Anil Ramdas (1958–2012) was a Dutch-Surinamese writer of Hindustani descent. He migrated to Amsterdam at the age of nineteen, becoming one of the most respected commentators and essayists in the Netherlands. In his work – appearing on television as well as writing for the intellectual magazine De Groene Amsterdammer and the newspaper NRC Handelsblad – he showed himself to be a keen thinker on culture and identity. He committed suicide on his fifty-fourth birthday in 2012. His short life can be read as the restless journey of a writer in search of an all-encompassing answer to questions about civilisation and identity.
The beginning of Ramdas’s career was marked by his unique and unscrupulous views on his own Surinamese and Hindustani culture, and by his unapologetic rejection of antiracism movements. Later, when he scrutinised Dutch society for not resisting strongly enough the rise of populist far-right politics, his work was met with considerably less agreement, and he gradually fell out of fashion. Even though he had always admired western civilisation for its ability to be self-critical, he detected a paradigm shift in 2012 that he could not agree with: ‘During the Rushdie affair a class of intellectuals arose who no longer knew what to do and therefore became very vulnerable to the concept of western superiority.’
Ramdas’s views on multicultural societies were seen more and more, and by a growing section of the intellectual elite, as ‘politically correct complaining’ that was long past its sell-by date. Today, we are seeing how the shifts in the public debate that Ramdas had been identifying since the early nineties have led to an even more hardened political climate and to increased criticism of multicultural societies.
After his death, it was said that the Netherlands, ‘the country that he had loved, and that had rewarded him for that love, now turned its back to him’¹. It was suggested that at a certain point he had fallen ‘outside the spirit of the times’. In an in memoriam in De Groene Amsterdammer, the editor-in-chief, Xandra Schutte, said that Ramdas ‘was stranded in reality’.

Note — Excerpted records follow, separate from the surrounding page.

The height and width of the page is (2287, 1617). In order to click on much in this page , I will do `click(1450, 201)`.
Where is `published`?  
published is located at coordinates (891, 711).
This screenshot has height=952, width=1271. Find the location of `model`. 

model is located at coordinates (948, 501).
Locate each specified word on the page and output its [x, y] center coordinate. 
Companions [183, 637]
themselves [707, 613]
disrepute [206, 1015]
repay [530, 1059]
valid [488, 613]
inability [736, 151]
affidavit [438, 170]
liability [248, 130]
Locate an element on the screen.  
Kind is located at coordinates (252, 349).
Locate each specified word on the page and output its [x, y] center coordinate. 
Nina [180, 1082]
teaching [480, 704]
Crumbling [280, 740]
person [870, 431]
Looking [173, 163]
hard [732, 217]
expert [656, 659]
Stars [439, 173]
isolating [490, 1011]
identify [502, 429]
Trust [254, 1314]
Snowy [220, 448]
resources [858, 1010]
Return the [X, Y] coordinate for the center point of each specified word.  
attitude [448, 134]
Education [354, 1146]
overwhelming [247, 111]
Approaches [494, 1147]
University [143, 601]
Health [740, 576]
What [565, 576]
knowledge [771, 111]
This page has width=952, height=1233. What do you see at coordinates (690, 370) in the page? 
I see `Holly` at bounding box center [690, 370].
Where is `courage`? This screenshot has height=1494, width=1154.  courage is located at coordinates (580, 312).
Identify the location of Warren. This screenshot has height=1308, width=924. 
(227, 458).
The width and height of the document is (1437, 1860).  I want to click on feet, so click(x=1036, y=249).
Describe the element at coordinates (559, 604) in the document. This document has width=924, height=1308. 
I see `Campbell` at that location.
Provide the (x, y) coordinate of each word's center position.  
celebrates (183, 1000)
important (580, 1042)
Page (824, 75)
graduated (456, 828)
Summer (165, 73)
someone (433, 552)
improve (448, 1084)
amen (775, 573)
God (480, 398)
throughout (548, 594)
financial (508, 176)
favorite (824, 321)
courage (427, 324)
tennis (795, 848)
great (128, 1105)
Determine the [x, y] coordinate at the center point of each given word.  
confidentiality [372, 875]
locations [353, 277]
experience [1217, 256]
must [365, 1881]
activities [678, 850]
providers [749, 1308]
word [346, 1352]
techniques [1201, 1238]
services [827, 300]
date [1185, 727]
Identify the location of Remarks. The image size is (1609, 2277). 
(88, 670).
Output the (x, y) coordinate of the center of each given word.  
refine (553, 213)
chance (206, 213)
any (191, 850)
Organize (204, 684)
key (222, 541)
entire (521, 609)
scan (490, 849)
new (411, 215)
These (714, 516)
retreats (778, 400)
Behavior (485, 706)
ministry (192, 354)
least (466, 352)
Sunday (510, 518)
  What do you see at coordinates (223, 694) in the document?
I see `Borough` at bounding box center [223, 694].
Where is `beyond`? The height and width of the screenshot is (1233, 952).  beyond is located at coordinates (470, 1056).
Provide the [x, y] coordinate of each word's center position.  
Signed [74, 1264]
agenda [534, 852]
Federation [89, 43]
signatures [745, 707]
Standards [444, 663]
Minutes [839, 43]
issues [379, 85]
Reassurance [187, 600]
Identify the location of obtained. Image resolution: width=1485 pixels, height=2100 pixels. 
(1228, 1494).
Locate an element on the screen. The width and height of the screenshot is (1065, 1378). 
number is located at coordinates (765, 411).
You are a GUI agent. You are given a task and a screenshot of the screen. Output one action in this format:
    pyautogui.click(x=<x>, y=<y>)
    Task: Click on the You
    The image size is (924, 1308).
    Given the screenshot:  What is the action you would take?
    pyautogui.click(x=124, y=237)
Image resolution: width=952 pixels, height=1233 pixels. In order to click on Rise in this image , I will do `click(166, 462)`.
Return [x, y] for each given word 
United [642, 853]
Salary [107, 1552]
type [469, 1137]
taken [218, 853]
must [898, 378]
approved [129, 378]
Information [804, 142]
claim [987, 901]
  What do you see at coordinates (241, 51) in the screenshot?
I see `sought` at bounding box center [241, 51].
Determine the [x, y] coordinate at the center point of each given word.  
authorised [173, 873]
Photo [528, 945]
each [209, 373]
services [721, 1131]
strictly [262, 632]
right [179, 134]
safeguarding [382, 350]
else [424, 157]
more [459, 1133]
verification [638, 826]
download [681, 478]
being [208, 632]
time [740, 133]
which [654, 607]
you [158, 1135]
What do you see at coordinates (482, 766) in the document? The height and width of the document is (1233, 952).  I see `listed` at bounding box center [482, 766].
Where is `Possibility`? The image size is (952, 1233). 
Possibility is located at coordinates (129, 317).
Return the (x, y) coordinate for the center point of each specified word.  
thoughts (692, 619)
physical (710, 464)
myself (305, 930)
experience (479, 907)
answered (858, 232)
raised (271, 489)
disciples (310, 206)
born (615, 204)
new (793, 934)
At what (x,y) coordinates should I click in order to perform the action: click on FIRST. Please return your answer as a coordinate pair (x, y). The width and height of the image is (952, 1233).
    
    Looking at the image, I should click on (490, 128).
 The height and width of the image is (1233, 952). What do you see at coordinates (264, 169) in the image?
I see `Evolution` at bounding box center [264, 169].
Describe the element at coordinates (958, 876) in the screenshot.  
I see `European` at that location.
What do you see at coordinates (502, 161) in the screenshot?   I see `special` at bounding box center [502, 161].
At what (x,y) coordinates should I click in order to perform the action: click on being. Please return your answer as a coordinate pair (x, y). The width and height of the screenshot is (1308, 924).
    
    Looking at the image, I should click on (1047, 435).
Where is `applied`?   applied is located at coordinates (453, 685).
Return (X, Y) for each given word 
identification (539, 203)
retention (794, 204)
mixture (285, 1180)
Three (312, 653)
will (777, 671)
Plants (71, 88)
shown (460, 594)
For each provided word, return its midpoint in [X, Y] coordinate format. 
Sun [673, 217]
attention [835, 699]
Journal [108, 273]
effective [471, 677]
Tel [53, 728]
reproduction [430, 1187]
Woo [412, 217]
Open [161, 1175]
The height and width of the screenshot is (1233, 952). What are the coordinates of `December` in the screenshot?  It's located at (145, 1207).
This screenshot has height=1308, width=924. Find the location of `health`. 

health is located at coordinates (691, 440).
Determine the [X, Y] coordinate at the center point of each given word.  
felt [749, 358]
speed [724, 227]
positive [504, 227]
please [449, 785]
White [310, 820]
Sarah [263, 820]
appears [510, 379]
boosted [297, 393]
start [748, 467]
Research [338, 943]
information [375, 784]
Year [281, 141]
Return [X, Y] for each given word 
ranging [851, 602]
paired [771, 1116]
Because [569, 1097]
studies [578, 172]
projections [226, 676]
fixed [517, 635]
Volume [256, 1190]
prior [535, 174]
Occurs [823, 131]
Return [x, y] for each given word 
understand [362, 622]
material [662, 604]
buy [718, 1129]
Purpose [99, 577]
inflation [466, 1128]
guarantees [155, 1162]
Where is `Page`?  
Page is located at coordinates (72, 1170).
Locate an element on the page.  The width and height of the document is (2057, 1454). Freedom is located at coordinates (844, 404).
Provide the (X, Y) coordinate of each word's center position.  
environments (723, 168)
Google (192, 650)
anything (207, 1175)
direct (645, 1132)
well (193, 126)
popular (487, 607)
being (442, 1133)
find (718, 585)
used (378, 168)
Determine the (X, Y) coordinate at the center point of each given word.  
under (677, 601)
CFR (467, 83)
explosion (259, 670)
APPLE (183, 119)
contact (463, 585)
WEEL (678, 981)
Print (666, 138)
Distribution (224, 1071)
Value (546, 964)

It is this ‘reality’ to which Schutte refers that I am particularly curious about. What constitutes this specific reality? What about it made Ramdas shift from hope to despair? Some have said it was a matter of failed ambition combined with alcoholism. However, I’m interested in a different reality from the one depicted by Ramdas’s contemporaries. A reality that is more nuanced and more difficult to measure. A reality, more specifically, that to an extent is shaped by the fact that Ramdas was one of very few people of colour in a predominantly white environment – something that seems to be characteristic of the Netherlands.
When the Black Lives Matters activist Patrisse Cullors visited the Netherlands in 2016, she stated in an interview that she was glad not be living in Holland because ‘Black people here [in the Netherlands] cannot easily escape whiteness’. It’s an issue that Dutch scholars such as Gloria Wekker and Philomena Essed have been researching for a long time. It might be interesting to extend that research and find out how texts like Ramdas’s, which are specifically critical of the Dutch, are read and interpreted in a nation that is undergoing a profound political transformation and that has always been uneasy about racial issues – that has even shown an unwillingness to consider race as a matter of any real significance².
I wonder if it’s true what Cullors said; is it more difficult to escape the dominant gaze and views of the white man in the Netherlands? And if so, what does that mean for the way a black writer like Ramdas unfolds his world to the white public?
Those who read Ramdas’s essays today are struck by the topicality of his words. In his Socrates Foundation lecture of 1997 he wrote: ‘In the past five centuries, it has always been the whites who went into the world. Now the coloured people come to the white world, and few can get used to it. The nervousness of a community like this can silently turn into panic, tension and fear’³.
In his work, Ramdas drew attention to this fear and panic in Dutch society. His own anxiety, however, was kept private. It is the goal of the biographer to unveil the inner world of one’s subject – yet that goal is nearly impossible in the writing of Anil Ramdas’s biography. The challenge in this particular case is to see how the journeys of postcolonial Dutch writers such as Anil Ramdas, develop from an optimistic, humanist and hopeful start, to anxiety and, in the end, to despair. Writing such a biography is ultimately an attempt to depict reality in the way that Ramdas himself would have expected, from any form of literature: to show the world in all its complexity and in all its painful and impossible nuances.
By Karin Amatmoekrim
Karin Amatmoekrim is working on PhD research on the life and work of Anil Ramdas. Her thesis is due to be published in 2021.
(1) https://digitaleeditie.nrc.nl/digitaleeditie/NH/2012/1/20120218___/1_28/index.html#page29
(2) Zie o.m. D. Hondius; ‘Race and the Dutch: On the Uneasiness Surrounding Racial Issues in the Netherlands’ in Paradoxes of Cultural Recognition, Sharam Alghasi et al, Ashgate, 2009.